* Extract:
Sirens of Titan, about a rich earth playboy who is fucked over by fate and a time- and space-traveling megalomaniac.

Tree of Smoke, about Nam, where Kevin was conceived.

Candide, one of the most brilliant and funny and true and short books I've read. I really do think you would like this one, particularly Bil and Martin and Morgan, probably because it uses a more weighted and cynical but also hopeful and capable wit that you might enjoy. This is the best book I've ever read in a single sitting.

Monday I rode to Des Moines to sell a towering stack of books to Half-Price Books. After the horrors of past moving experiences, I decided that my next move would involve only what would fit in my car, and now my library is much smaller. At Half-Price Books I carried box after box to the sell desk, and then wandered around the store till they'd analyzed my bundle of junk. They handed me sixty-one dollars. At the desk, the clerk told me she was excited to check out my stack. "We get excited whenever somebody young comes in here," she said. "Everyone else just sells us Danielle Steel." "There's good stuff over there," I said, but then got nervous because I'd kept all the really good stuff for myself. "You should check it out. I'm a writer guy." "Oh!" she said. "From where?" "Well...Ames." "Oh." "Yes." "The nice thing is, here we're all writers." "I applied here once," I said, "but something came up." Really what came up is the manager asked why I didn't have higher ambitions. He had a large head. I drove back to Albia that day, in summer of 04, and probably called Alyssa or went over to Garrett's apartment to play CTF on Sidewinder, and eventually was hired to research laws governing private development of meatpacking businesses and the physical requirements of professional dog groomers.

Now it is April of 08 and I can not tell you how very old I feel. If you people who are older than me feel anywhere near as old as I do, I can only wish you were here right now to eat a steak or some fish with me and talk about it. I don't know why it is, but I regularly feel about 65. Actually, I do know why it is: 1) I live in a town where everyone I see is at least two years younger than me, and usually more like seven. Every time I go to Des Moines I feel restored, like I've swum through the fountain of youth to get from Ames to Kevin's apartment. 2) People I used to sit around playing the Ninja Turtles game on NES with are now married and likely going to be teaching history at ACHS next year. I'm referring to Meagan here. 3) I'm 25 and my current sources of income are paychecks from the English Dept. and the student loan I took out this year. 4)I still sleep on a mattress on a floor like a damned hobo. The first fucking thing I'm buying when I move out of here is a real bed. I swear to almighty dog that it's going to be stuffed with golden feathers or the hair of virgins or something equally decadent and expensive.

Here are some story ideas I've developed, either by myself or in conjunction with other brilliant people, and abandoned, usually at bars or breakfast counters:

1)To quote directly from the note I scrawled while drinking coffee at Borders: "Recipe for an immortality cocktail: mix the blood of these ten cute animals; drink. Unicorns. Koalas. Kittens. Caribou. A virgin male human. (This last one was struck through.) Penguin. Hippo. Exotic bird. Mountain goat. White owl. Three-weeks dead vulture."

* Extracted data:
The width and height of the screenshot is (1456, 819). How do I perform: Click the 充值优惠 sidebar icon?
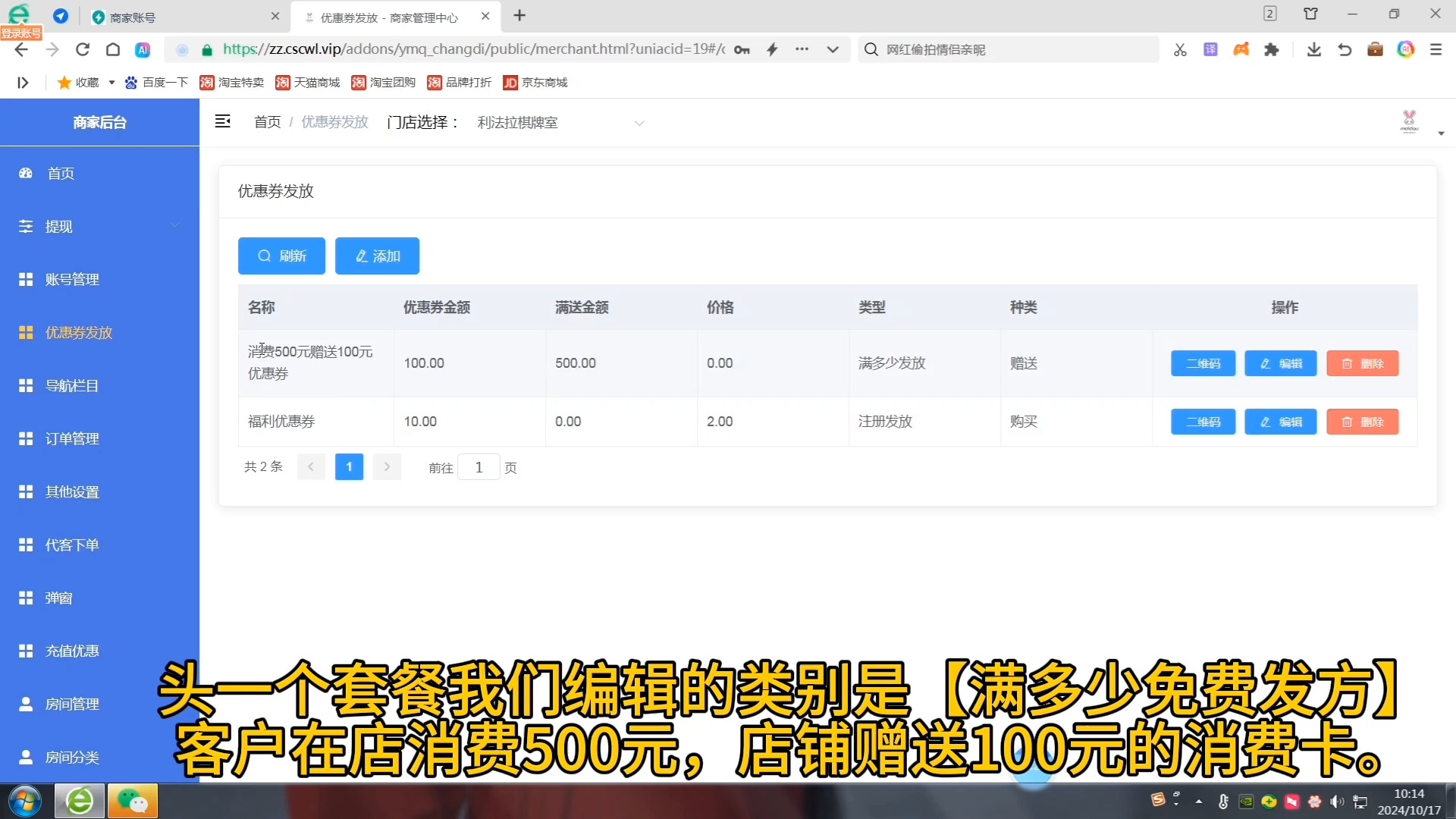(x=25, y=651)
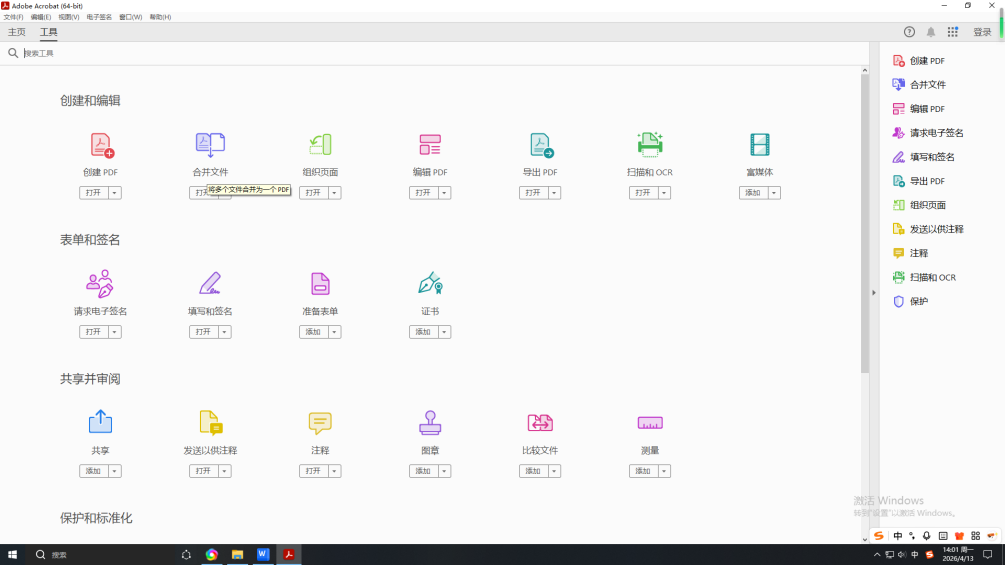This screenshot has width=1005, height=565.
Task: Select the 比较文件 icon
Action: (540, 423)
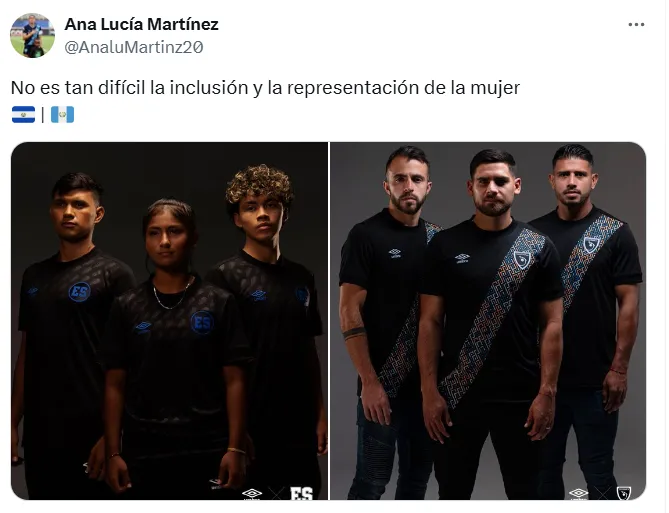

...

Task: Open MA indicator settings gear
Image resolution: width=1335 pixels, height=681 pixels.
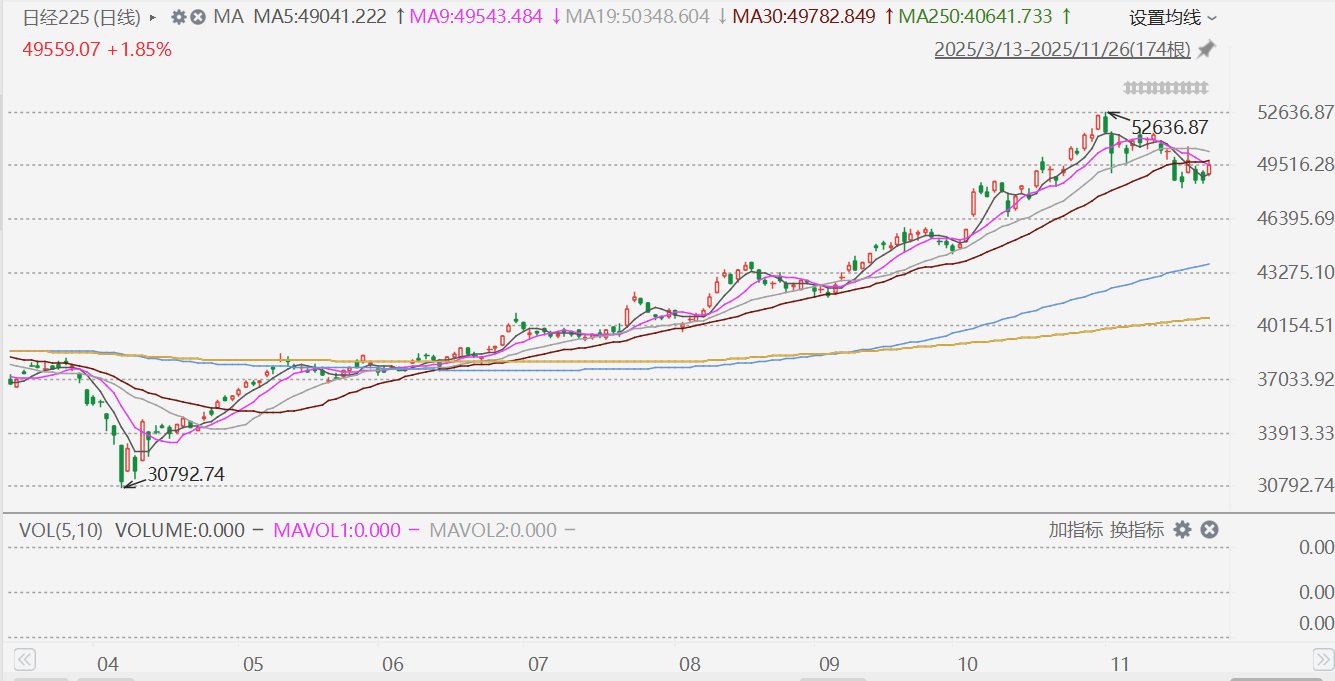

==

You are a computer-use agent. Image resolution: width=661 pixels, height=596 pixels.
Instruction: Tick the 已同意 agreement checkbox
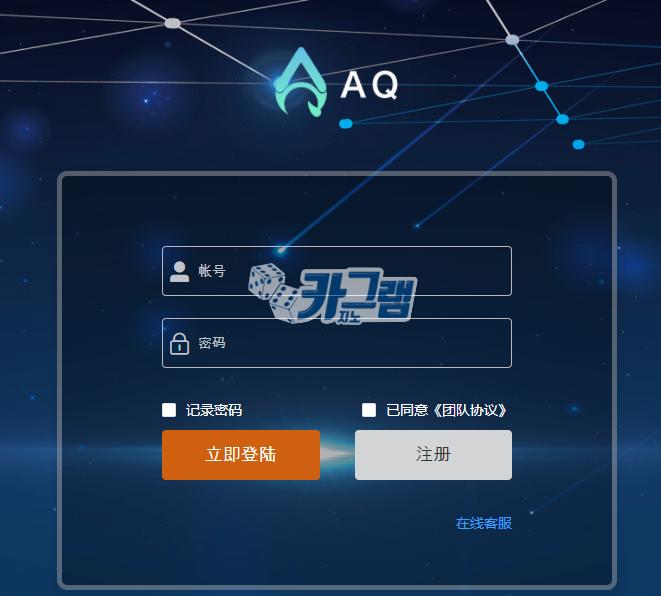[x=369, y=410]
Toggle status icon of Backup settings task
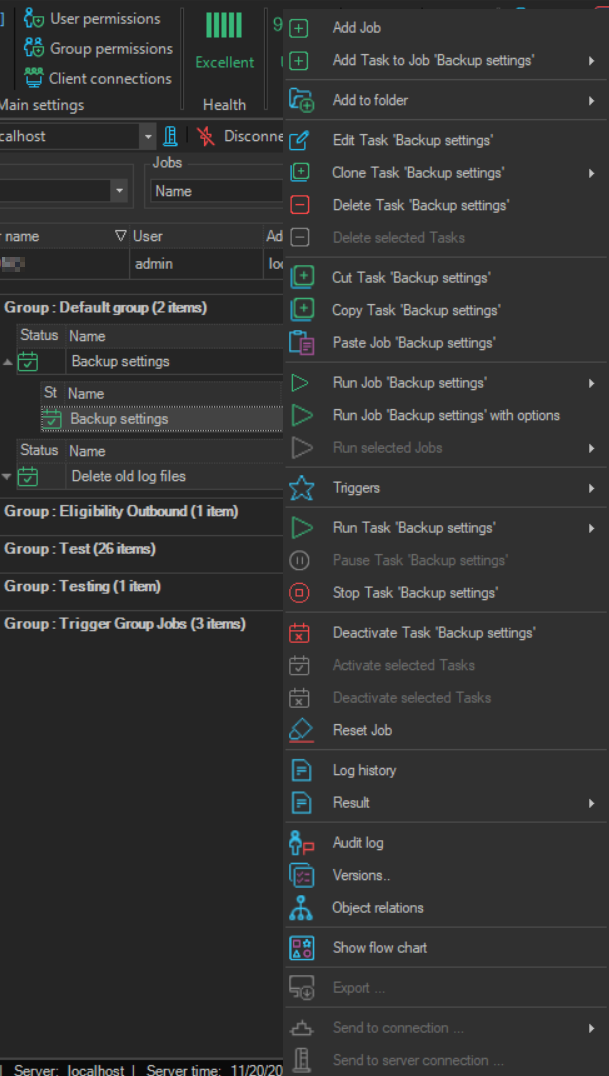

* Your goal: In the book-selling excerpt above, how much money was the writer handed at Half-Price Books?

* Output of the exercise: Sixty-one dollars.